- _Data for processing_
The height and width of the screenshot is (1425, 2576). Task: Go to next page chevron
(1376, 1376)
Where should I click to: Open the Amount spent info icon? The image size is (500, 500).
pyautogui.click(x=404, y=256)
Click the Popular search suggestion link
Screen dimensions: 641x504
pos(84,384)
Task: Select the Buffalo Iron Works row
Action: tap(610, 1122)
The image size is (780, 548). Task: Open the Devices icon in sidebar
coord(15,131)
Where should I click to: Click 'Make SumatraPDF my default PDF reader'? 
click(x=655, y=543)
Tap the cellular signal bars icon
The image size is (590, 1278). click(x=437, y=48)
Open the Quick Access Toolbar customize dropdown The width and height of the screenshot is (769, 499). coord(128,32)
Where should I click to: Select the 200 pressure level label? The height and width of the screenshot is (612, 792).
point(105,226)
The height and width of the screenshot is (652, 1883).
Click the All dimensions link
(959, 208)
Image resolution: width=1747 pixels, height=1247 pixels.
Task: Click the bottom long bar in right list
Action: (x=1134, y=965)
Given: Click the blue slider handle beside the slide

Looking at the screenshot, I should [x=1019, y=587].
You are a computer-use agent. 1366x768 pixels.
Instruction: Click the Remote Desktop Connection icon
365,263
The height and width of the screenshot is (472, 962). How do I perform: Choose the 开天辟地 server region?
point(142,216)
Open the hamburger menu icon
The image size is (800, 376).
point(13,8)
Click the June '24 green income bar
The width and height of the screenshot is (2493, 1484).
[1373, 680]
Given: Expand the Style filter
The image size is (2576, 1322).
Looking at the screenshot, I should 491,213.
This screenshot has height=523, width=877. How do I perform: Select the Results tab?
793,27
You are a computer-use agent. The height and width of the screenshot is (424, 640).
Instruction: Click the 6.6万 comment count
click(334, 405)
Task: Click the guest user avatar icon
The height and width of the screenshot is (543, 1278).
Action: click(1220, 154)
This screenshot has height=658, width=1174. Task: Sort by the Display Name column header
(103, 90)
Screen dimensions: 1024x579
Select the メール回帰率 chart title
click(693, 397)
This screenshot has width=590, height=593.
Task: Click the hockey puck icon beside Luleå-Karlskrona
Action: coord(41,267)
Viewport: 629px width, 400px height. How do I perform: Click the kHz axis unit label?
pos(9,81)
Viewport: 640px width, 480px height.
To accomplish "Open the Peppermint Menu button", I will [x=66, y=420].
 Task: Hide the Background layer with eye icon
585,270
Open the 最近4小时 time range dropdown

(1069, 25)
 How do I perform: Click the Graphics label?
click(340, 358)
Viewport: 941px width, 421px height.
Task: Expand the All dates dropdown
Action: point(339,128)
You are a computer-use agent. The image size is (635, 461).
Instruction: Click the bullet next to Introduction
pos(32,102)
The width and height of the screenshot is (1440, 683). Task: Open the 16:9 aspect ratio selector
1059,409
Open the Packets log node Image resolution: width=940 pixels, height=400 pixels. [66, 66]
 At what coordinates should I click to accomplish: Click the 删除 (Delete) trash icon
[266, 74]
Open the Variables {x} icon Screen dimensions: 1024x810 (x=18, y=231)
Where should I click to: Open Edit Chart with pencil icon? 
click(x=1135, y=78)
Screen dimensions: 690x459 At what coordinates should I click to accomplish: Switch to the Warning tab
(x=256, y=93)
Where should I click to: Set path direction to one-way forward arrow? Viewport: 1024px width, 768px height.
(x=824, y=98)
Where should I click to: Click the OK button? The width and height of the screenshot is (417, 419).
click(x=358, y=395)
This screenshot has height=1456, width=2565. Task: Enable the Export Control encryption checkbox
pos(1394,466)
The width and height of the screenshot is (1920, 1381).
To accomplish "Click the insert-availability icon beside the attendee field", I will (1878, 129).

- _Task prompt_
In the listing, take the lines starting at the one containing "This screenshot has height=658, width=1174." and ending at the one containing "pos(1394,466)", and swap "Graphics" for "Rendering". Return only those lines, with everything else unchanged.

- _Answer in full_
This screenshot has height=658, width=1174. Task: Sort by the Display Name column header
(103, 90)
Screen dimensions: 1024x579
Select the メール回帰率 chart title
click(693, 397)
This screenshot has width=590, height=593.
Task: Click the hockey puck icon beside Luleå-Karlskrona
Action: coord(41,267)
Viewport: 629px width, 400px height. How do I perform: Click the kHz axis unit label?
pos(9,81)
Viewport: 640px width, 480px height.
To accomplish "Open the Peppermint Menu button", I will [x=66, y=420].
 Task: Hide the Background layer with eye icon
585,270
Open the 最近4小时 time range dropdown

(1069, 25)
 How do I perform: Click the Rendering label?
click(340, 358)
Viewport: 941px width, 421px height.
Task: Expand the All dates dropdown
Action: point(339,128)
You are a computer-use agent. The image size is (635, 461).
Instruction: Click the bullet next to Introduction
pos(32,102)
The width and height of the screenshot is (1440, 683). Task: Open the 16:9 aspect ratio selector
1059,409
Open the Packets log node Image resolution: width=940 pixels, height=400 pixels. [66, 66]
 At what coordinates should I click to accomplish: Click the 删除 (Delete) trash icon
[266, 74]
Open the Variables {x} icon Screen dimensions: 1024x810 (x=18, y=231)
Where should I click to: Open Edit Chart with pencil icon? 
click(x=1135, y=78)
Screen dimensions: 690x459 At what coordinates should I click to accomplish: Switch to the Warning tab
(x=256, y=93)
Where should I click to: Set path direction to one-way forward arrow? Viewport: 1024px width, 768px height.
(x=824, y=98)
Where should I click to: Click the OK button? The width and height of the screenshot is (417, 419).
click(x=358, y=395)
This screenshot has height=1456, width=2565. Task: Enable the Export Control encryption checkbox
pos(1394,466)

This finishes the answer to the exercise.